Three Card Monte, Nekritz style.

nekritz

Three-card Monte, also known as the Three-card marneyThree-card trickThree-WayThree-card shuffleMenage-a-cardTripletsFollow the ladyLes Trois Perdants (French for Three Losers), le BonneteauFind the ladyBola bola or Follow the Bee is a confidence game in which the victim, or mark, is tricked into betting a sum of money, on the assumption that they can find the money card among three face-down playing cards. It is the same as the shell game except that cards are used instead of “shells”.

Pension bomber, Representative Elaine Nekritz, has responded to Ralph Martire’s numbers in the debate about state revenues. Martire of the Center for Tax and Budget Accountability has argued that what Illinois faces is a revenue problem, not a pension problem.

Nektritz responds:

Thanks so much for your response.  I am familiar with Mr. Martire’s proposal.

 The reality is his proposal would require a payment of almost $9 billion into the pension systems next year. The current year payment is “only” $5.7 billion. We could decimate General State Aid for schools by about 75% in order to pay for it, or raise the income tax another 1%. I don’t believe either of those are good for Illinois.
Mr. Martire omits some very important points in his article. The first is that his payment amount does not include the going forward cost of the pensions…the cost that actually funds current teachers versus the cost of those already retired. Second, his proposal only truly works if the State is somehow magically able to turn the pension debt into bonded debt. The markets would never accept $85 billion worth of bonds from Illinois. Thus, his proposal ignores actuarial science, something I believe the Teachers unions and the Teachers Retirement System do not, in any way shape or form, support. I have great respect for Mr. Martire and I wish there was a painless way out of this mess but I do not believe Mr. Martire has a solution that is tenable.
Nekritz’s response has caused some to believe her and bet on one of her three cards: That pension costs are higher than what Martire claims. That state aid would be reduced by 75% “in order to pay for it,” or that we raise the income tax by 1%.
But those are shell choices.
Tim Furman did what makes the most sense. He called Amanda Kass at the Center for Tax and Budget Accountability and asked for feedback.
The point is that Nekrtiz gives short shrift to the revenue issue and avoids the case for restructuring the debt.
Nothing will dissuade her from her desire to cut promised pensions as the only solution.
That shouldn’t con anybody.

3 thoughts on “Three Card Monte, Nekritz style.

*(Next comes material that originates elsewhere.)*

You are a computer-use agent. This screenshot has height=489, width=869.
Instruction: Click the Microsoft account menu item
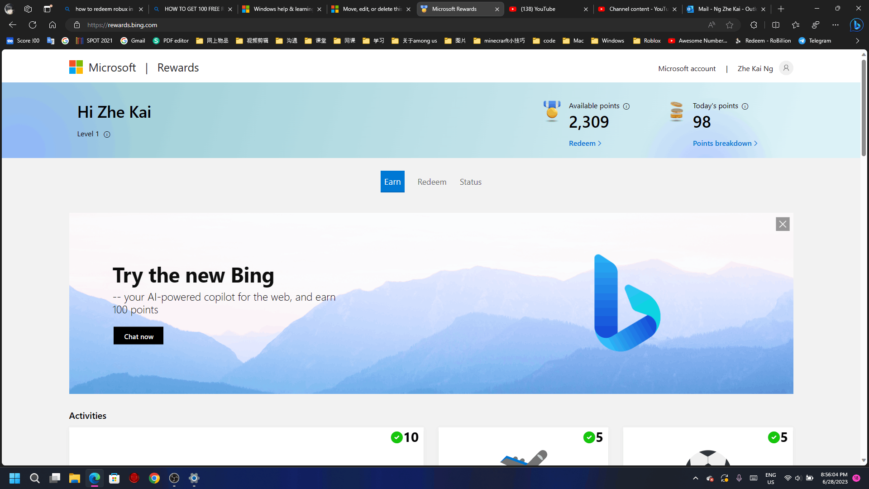[x=687, y=68]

  1. I think the telling phrase for Biss and Nekritz is the “Republican point of view”…..these two are not really Democrats… and they are funded by who?

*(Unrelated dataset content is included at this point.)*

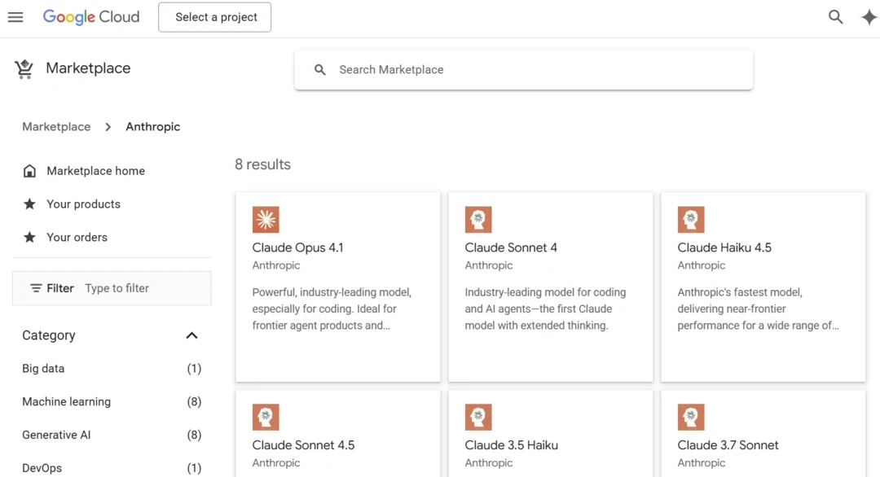Filter by Generative AI category
This screenshot has height=477, width=880.
[56, 435]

  2. As was exemplified by today’s filibuster fiasco—it’s not a Dem vs. Rep. issue. It’s a power and money vs. the rest of us issue.

  3. Here are some considerations that Rep. Nekritz omits in her response to Ralph Matire’s suggestions. The General Assembly is already acting on borrowed time for the 2% increase the Democrats forced through an earlier lame duck session, an increase designed to sunset in 2015. With the current state of affairs in Illinois, the fiscal irresponsibility and scapegoating of nearly 600,000+ public sector employees; an assurance of a “next” Democratic governor is certainly questionable. Would-be governors are already gearing up for their runs in 2014. Are we all so sure that the end result will be a Democratic governor? Attacking the public sector workers will certainly make for a different election process in 2014.

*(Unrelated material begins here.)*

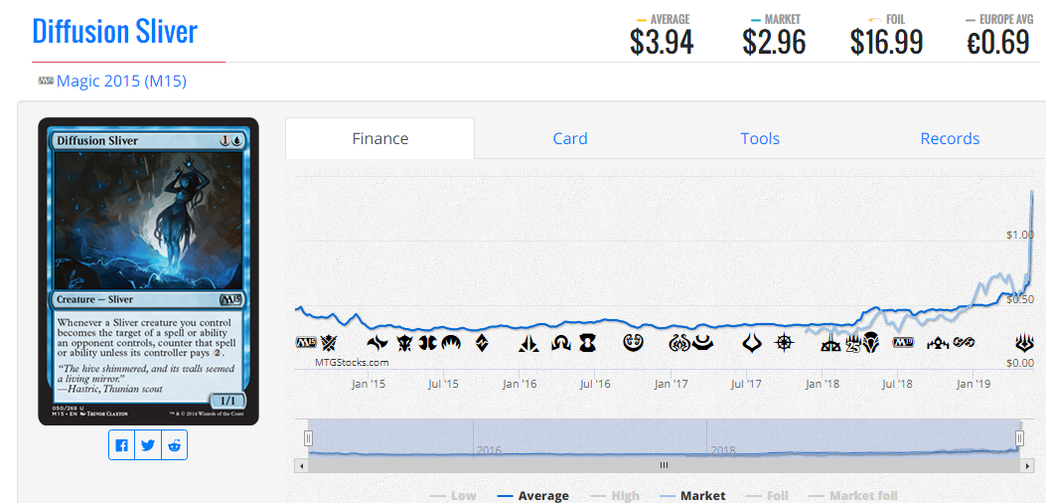Screen dimensions: 1046x503
Task: Click the left range handle of chart navigator
Action: [308, 438]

    Perhaps Rep. Nekritz might consider some other methods. By making the 2% tax increase a permanent fix dedicated for the state’s unfunded liability is to provide $7 billion for an initial payment to a bond issue for the unfunded liability – one for $96+ billion which could be paid back in 25 years. While Rep. Nekritz wonders at the possibility of selling such an amount of debt, the guarantee of a dedicated stream of revenue to pay back the $96+ billion in debt will undoubtedly make bond rating companies sit up and take notice. The movement from soft debt to a hard debt commitment will assure a consistent numerical payment on a yearly basis, one which will decline in impact over the 25 years it is being paid off. Such a delineated schedule might bring more purchasers than one would expect, especially in our current economy.

    Let’s remember, unlike the current 1995 ramp, at which Rep. Nekritz would have us all continue throwing exponentially increasing amounts of money, the payment on dedicated unfunded liability debt would remain flat over the next 25 years. And, assuredly, the current economic flat line will not remain for that period of time. Finally, given the possibility of a Republican governor or in an attempt to find across-the-aisle agreement, why not have a bi-partisan commitment to correcting the fiscal malfeasance taken out on the pension systems for so many years by the General Assembly? The solution would be morally correct and Constitutionally correct. More importantly, it would stop this Democratic refrain to manufacture some small responsibility in the public sector a reason to cause all the pain for those in the State of Illinois who did all that was asked and planned on futures based upon promises given and payments made.